New developers tend to take a problem that needs solving and start coding right away.  Before commencing consider:

  • Are the requirements clear enough to complete the work?

  • Have you consulted an experienced developer about the planned approach?

  • Is there a design pattern documented that already solves the problem?

  • Is there an open source library available that will do the same thing?

  • Has some code already been written on the project that could be reused? Ideally reused by calling, not by cutting-and-pasting.

  • Is there another project in the company that does the same thing?  Ask around.

In all cases avoid writing new code if you don't have to.  Most generic application modules are already available as open source libraries (e.g. Apache, Spring) and are mature. It is difficult to find a reason not to use them.

“Our application accepted nine XML data feeds.  The import jobs that loaded in these feeds were built using a nasty combination of Java, shell scripts and cron jobs.  This solution worked well until something went wrong; error reporting was not integrated with the rest of the system.  
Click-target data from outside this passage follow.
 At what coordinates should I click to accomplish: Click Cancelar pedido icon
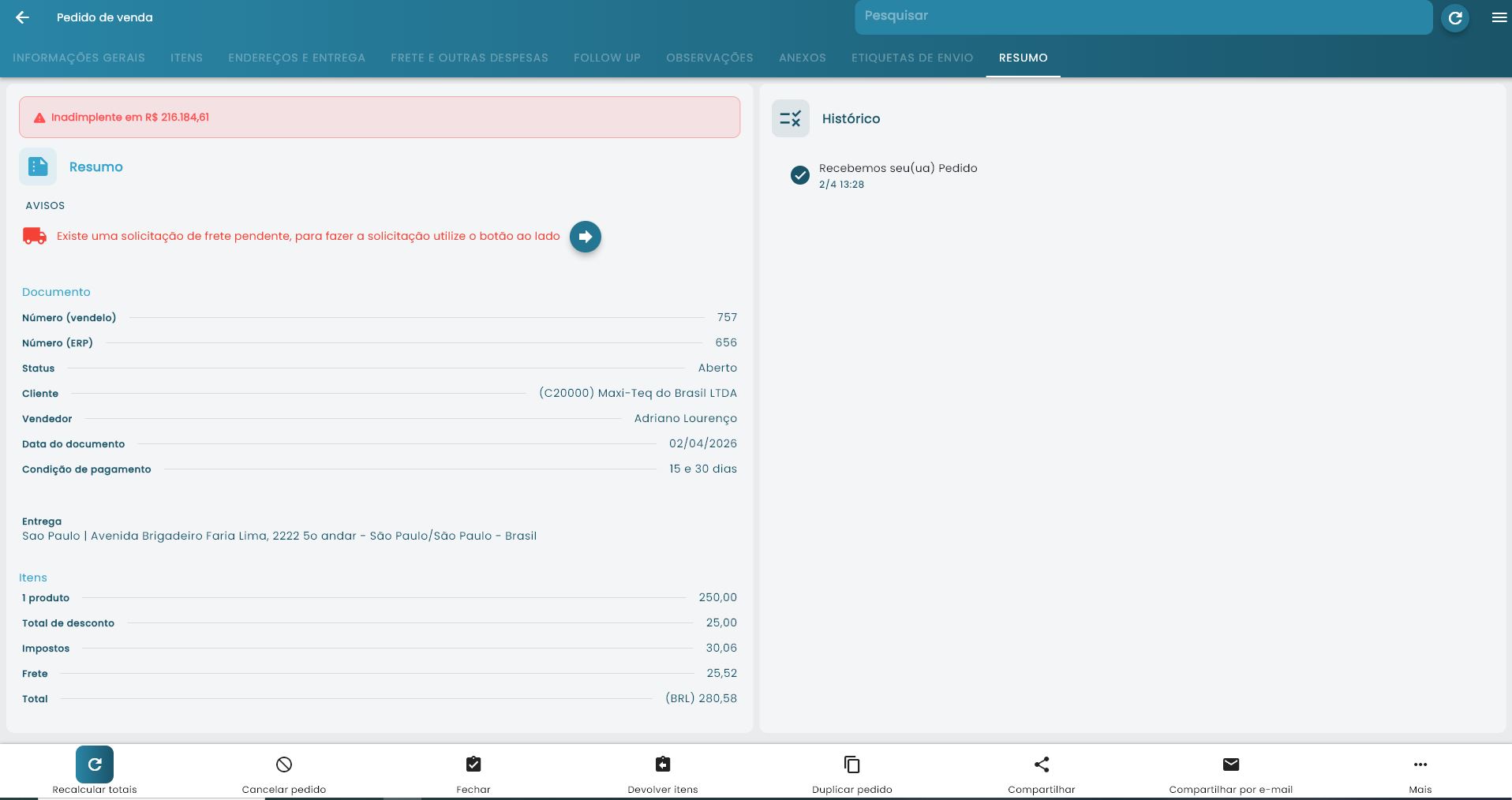coord(284,764)
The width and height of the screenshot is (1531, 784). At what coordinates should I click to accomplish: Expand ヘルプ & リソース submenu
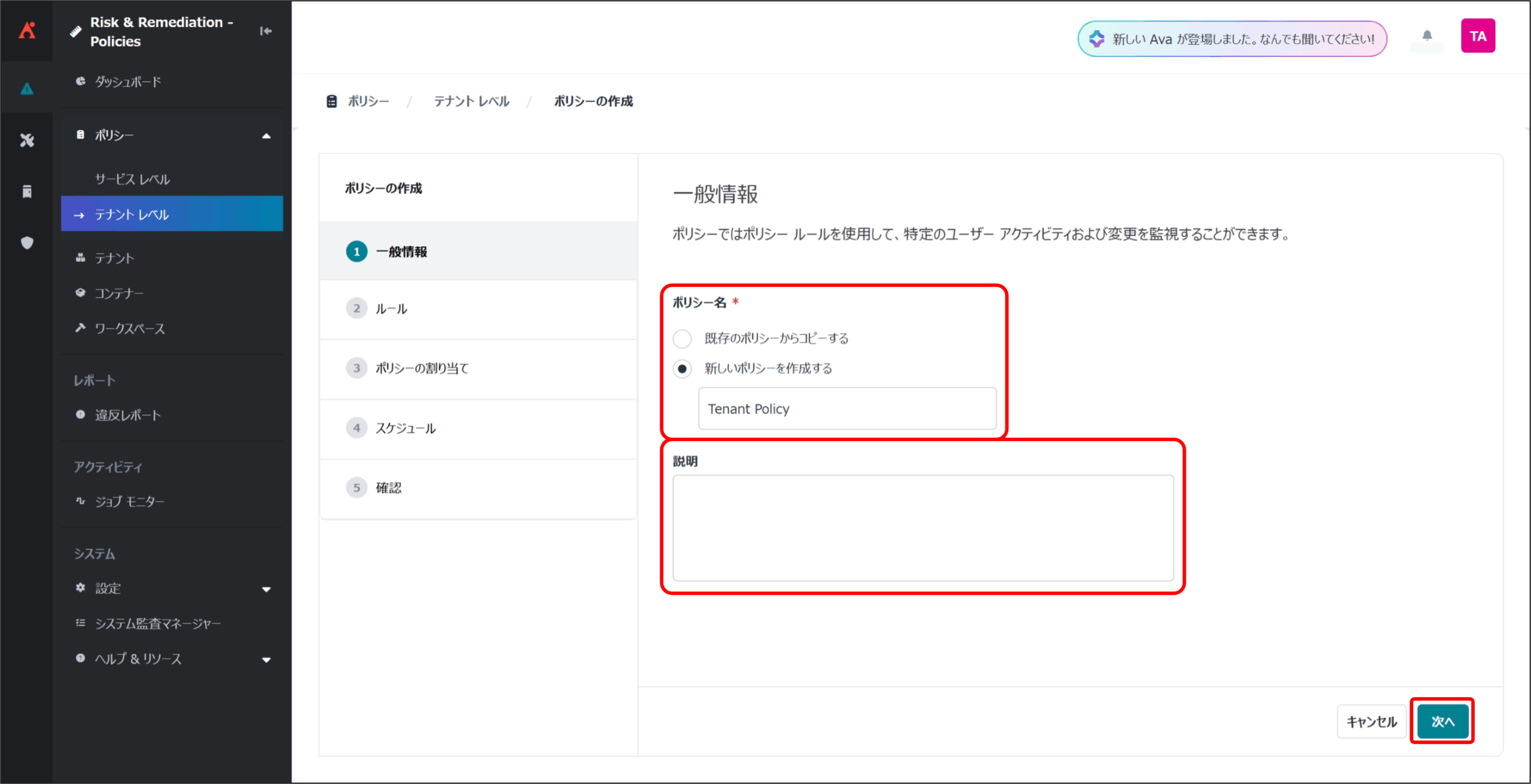point(266,660)
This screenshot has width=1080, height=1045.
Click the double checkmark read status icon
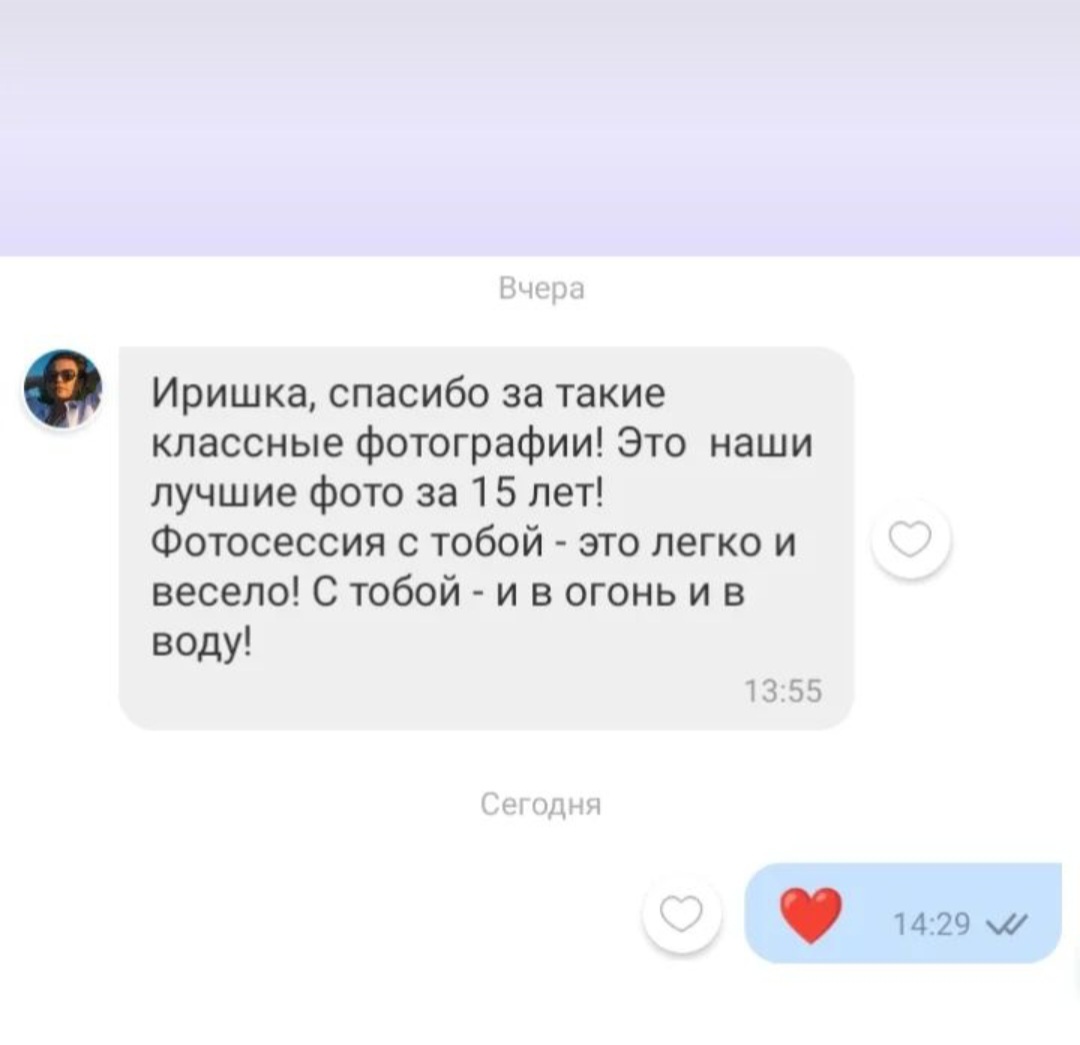(x=1007, y=924)
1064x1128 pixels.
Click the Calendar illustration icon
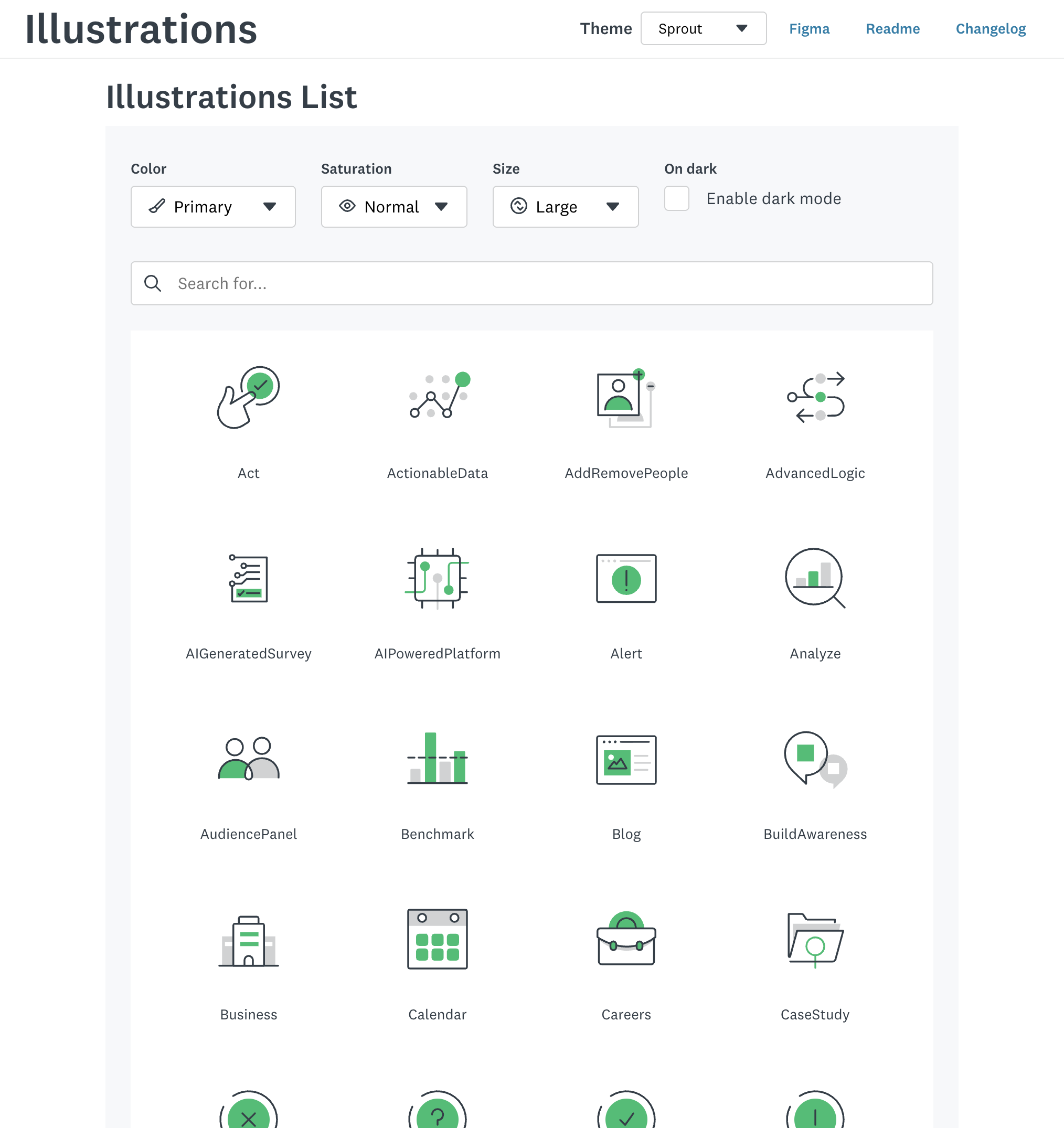(x=438, y=939)
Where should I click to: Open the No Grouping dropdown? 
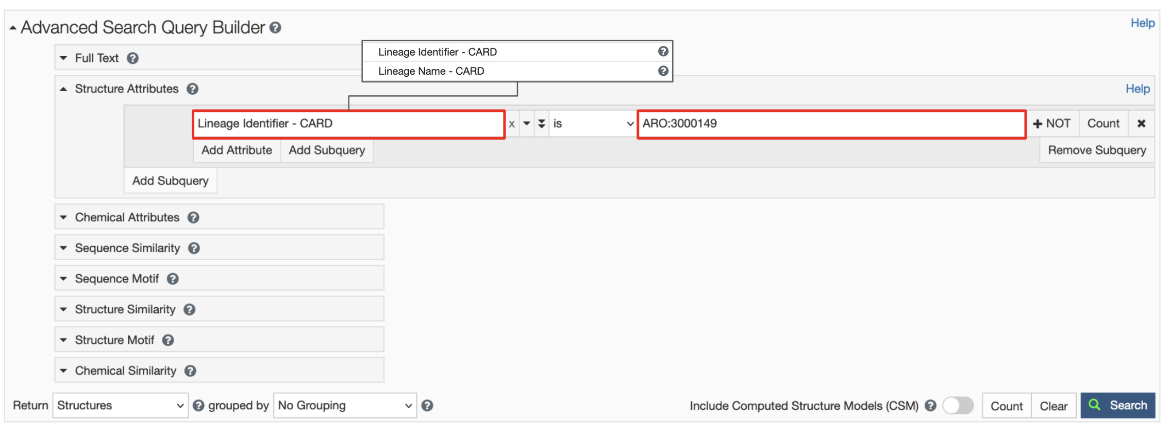click(345, 405)
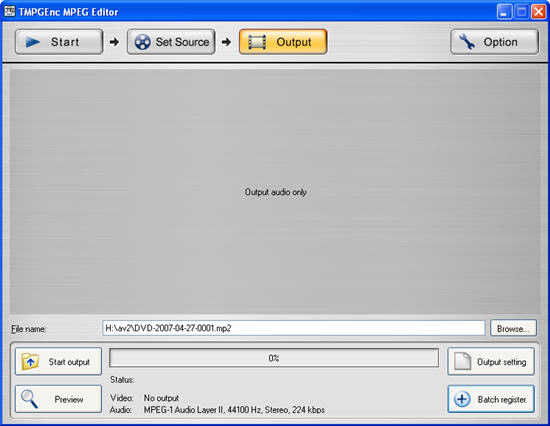Click the Browse... button
550x426 pixels.
point(513,328)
Installation of the scripts in correct file locations was also troublesome and error prone, and the scripts ran only on particular flavors of Linux.  I asked Rob to investigate moving all the scheduling logic into Java so we could integrate error reporting, avoid manual processing, keep our platform independence and more easily maintain the codebase using our existing developers.

Rob went away and coded furiously, at times late into the evenings.

One week later, a somewhat tired Rob proudly presented us with Rob's Complete Java Scheduling Solution (RCJSS) that he had engineered from the ground up. RCJSS worked well and even had its own complex and flexible configuration language.  Unfortunately for Rob, he had reinvented an open source scheduling library that already existed: Quartz.  If he had done a small amount of research on the web or discussed amongst his peers he would have found that most Java projects use Quartz for their scheduling and it works very well.  I felt a little bad about making Rob throw RCJSS away and use Quartz.  I didn't actually ask him to throw his work away - he did that himself, quietly removing it from CVS. We never spoke of it again.”